** INFORMATION SHOWN follows **

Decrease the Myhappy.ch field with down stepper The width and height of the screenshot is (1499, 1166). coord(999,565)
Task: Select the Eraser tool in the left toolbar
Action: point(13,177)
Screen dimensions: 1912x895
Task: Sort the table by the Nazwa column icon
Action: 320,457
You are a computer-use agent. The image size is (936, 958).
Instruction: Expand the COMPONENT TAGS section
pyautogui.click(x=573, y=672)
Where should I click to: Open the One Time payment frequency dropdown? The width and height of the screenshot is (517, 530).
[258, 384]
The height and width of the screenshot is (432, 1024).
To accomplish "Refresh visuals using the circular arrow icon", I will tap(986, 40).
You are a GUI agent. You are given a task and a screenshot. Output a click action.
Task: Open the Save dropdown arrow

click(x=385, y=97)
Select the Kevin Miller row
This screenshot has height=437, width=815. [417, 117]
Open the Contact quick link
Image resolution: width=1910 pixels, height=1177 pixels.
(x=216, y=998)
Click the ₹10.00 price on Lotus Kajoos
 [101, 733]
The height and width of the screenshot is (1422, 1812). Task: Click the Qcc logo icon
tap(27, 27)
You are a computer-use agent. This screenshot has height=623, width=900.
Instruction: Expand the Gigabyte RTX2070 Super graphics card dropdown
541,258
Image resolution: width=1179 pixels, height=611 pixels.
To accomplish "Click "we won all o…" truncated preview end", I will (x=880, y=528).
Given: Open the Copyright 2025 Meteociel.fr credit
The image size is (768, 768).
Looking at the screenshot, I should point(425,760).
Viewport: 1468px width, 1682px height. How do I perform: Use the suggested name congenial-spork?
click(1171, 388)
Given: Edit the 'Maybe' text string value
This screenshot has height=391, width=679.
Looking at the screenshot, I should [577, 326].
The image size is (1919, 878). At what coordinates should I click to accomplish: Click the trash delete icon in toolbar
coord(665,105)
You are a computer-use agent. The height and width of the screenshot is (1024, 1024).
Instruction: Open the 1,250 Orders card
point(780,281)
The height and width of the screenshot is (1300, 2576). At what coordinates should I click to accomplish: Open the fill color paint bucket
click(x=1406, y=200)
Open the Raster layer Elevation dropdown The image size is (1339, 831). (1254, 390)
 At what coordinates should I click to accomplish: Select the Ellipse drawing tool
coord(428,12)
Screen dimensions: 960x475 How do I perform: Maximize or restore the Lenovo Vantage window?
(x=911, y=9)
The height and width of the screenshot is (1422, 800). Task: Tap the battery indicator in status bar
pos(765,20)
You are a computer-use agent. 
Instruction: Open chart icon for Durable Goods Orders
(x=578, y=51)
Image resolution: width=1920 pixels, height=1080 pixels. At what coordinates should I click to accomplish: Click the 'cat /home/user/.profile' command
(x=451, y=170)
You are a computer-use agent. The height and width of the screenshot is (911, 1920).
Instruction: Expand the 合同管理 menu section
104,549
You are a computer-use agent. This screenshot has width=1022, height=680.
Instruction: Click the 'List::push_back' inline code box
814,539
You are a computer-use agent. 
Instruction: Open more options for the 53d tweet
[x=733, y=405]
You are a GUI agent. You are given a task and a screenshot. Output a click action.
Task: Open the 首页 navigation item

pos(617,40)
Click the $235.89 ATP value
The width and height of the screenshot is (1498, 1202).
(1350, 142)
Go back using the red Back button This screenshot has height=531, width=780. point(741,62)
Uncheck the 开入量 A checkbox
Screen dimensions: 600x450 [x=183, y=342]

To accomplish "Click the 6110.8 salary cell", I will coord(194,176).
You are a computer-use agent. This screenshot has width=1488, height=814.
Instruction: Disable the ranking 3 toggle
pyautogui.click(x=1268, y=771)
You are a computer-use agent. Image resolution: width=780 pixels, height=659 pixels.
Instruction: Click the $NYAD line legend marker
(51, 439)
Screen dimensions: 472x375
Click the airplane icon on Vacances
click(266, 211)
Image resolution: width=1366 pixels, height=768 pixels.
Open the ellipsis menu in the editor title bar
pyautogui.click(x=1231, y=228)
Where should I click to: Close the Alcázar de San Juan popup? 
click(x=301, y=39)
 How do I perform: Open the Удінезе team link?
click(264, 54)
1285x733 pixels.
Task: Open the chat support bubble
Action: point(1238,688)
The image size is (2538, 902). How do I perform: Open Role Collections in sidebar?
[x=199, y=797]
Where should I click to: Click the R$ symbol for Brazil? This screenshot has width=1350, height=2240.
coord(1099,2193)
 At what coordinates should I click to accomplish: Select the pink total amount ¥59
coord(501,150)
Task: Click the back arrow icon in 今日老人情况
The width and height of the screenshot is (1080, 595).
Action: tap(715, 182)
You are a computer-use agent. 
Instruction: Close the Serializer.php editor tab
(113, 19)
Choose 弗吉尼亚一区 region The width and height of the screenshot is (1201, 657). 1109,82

** End of INFORMATION SHOWN **

**EXERCISE AIM**
Retype each entry exactly.

**RESULT OF THE TASK**
Decrease the Myhappy.ch field with down stepper The width and height of the screenshot is (1499, 1166). coord(999,565)
Task: Select the Eraser tool in the left toolbar
Action: point(13,177)
Screen dimensions: 1912x895
Task: Sort the table by the Nazwa column icon
Action: 320,457
You are a computer-use agent. The image size is (936, 958).
Instruction: Expand the COMPONENT TAGS section
pyautogui.click(x=573, y=672)
Where should I click to: Open the One Time payment frequency dropdown? The width and height of the screenshot is (517, 530).
[258, 384]
The height and width of the screenshot is (432, 1024).
To accomplish "Refresh visuals using the circular arrow icon", I will tap(986, 40).
You are a GUI agent. You are given a task and a screenshot. Output a click action.
Task: Open the Save dropdown arrow

click(x=385, y=97)
Select the Kevin Miller row
This screenshot has height=437, width=815. [417, 117]
Open the Contact quick link
Image resolution: width=1910 pixels, height=1177 pixels.
(x=216, y=998)
Click the ₹10.00 price on Lotus Kajoos
 [101, 733]
The height and width of the screenshot is (1422, 1812). Task: Click the Qcc logo icon
tap(27, 27)
You are a computer-use agent. This screenshot has height=623, width=900.
Instruction: Expand the Gigabyte RTX2070 Super graphics card dropdown
541,258
Image resolution: width=1179 pixels, height=611 pixels.
To accomplish "Click "we won all o…" truncated preview end", I will (x=880, y=528).
Given: Open the Copyright 2025 Meteociel.fr credit
The image size is (768, 768).
Looking at the screenshot, I should point(425,760).
Viewport: 1468px width, 1682px height. How do I perform: Use the suggested name congenial-spork?
click(1171, 388)
Given: Edit the 'Maybe' text string value
This screenshot has height=391, width=679.
Looking at the screenshot, I should [577, 326].
The image size is (1919, 878). At what coordinates should I click to accomplish: Click the trash delete icon in toolbar
coord(665,105)
You are a computer-use agent. The height and width of the screenshot is (1024, 1024).
Instruction: Open the 1,250 Orders card
point(780,281)
The height and width of the screenshot is (1300, 2576). At what coordinates should I click to accomplish: Open the fill color paint bucket
click(x=1406, y=200)
Open the Raster layer Elevation dropdown The image size is (1339, 831). (1254, 390)
 At what coordinates should I click to accomplish: Select the Ellipse drawing tool
coord(428,12)
Screen dimensions: 960x475 How do I perform: Maximize or restore the Lenovo Vantage window?
(x=911, y=9)
The height and width of the screenshot is (1422, 800). Task: Tap the battery indicator in status bar
pos(765,20)
You are a computer-use agent. 
Instruction: Open chart icon for Durable Goods Orders
(x=578, y=51)
Image resolution: width=1920 pixels, height=1080 pixels. At what coordinates should I click to accomplish: Click the 'cat /home/user/.profile' command
(x=451, y=170)
You are a computer-use agent. The height and width of the screenshot is (911, 1920).
Instruction: Expand the 合同管理 menu section
104,549
You are a computer-use agent. This screenshot has width=1022, height=680.
Instruction: Click the 'List::push_back' inline code box
814,539
You are a computer-use agent. 
Instruction: Open more options for the 53d tweet
[x=733, y=405]
You are a GUI agent. You are given a task and a screenshot. Output a click action.
Task: Open the 首页 navigation item

pos(617,40)
Click the $235.89 ATP value
The width and height of the screenshot is (1498, 1202).
(1350, 142)
Go back using the red Back button This screenshot has height=531, width=780. point(741,62)
Uncheck the 开入量 A checkbox
Screen dimensions: 600x450 [x=183, y=342]

To accomplish "Click the 6110.8 salary cell", I will coord(194,176).
You are a computer-use agent. This screenshot has width=1488, height=814.
Instruction: Disable the ranking 3 toggle
pyautogui.click(x=1268, y=771)
You are a computer-use agent. Image resolution: width=780 pixels, height=659 pixels.
Instruction: Click the $NYAD line legend marker
(51, 439)
Screen dimensions: 472x375
Click the airplane icon on Vacances
click(266, 211)
Image resolution: width=1366 pixels, height=768 pixels.
Open the ellipsis menu in the editor title bar
pyautogui.click(x=1231, y=228)
Where should I click to: Close the Alcázar de San Juan popup? 
click(x=301, y=39)
 How do I perform: Open the Удінезе team link?
click(264, 54)
1285x733 pixels.
Task: Open the chat support bubble
Action: point(1238,688)
The image size is (2538, 902). How do I perform: Open Role Collections in sidebar?
[x=199, y=797]
Where should I click to: Click the R$ symbol for Brazil? This screenshot has width=1350, height=2240.
coord(1099,2193)
 At what coordinates should I click to accomplish: Select the pink total amount ¥59
coord(501,150)
Task: Click the back arrow icon in 今日老人情况
The width and height of the screenshot is (1080, 595).
Action: tap(715, 182)
You are a computer-use agent. 
Instruction: Close the Serializer.php editor tab
(113, 19)
Choose 弗吉尼亚一区 region The width and height of the screenshot is (1201, 657). 1109,82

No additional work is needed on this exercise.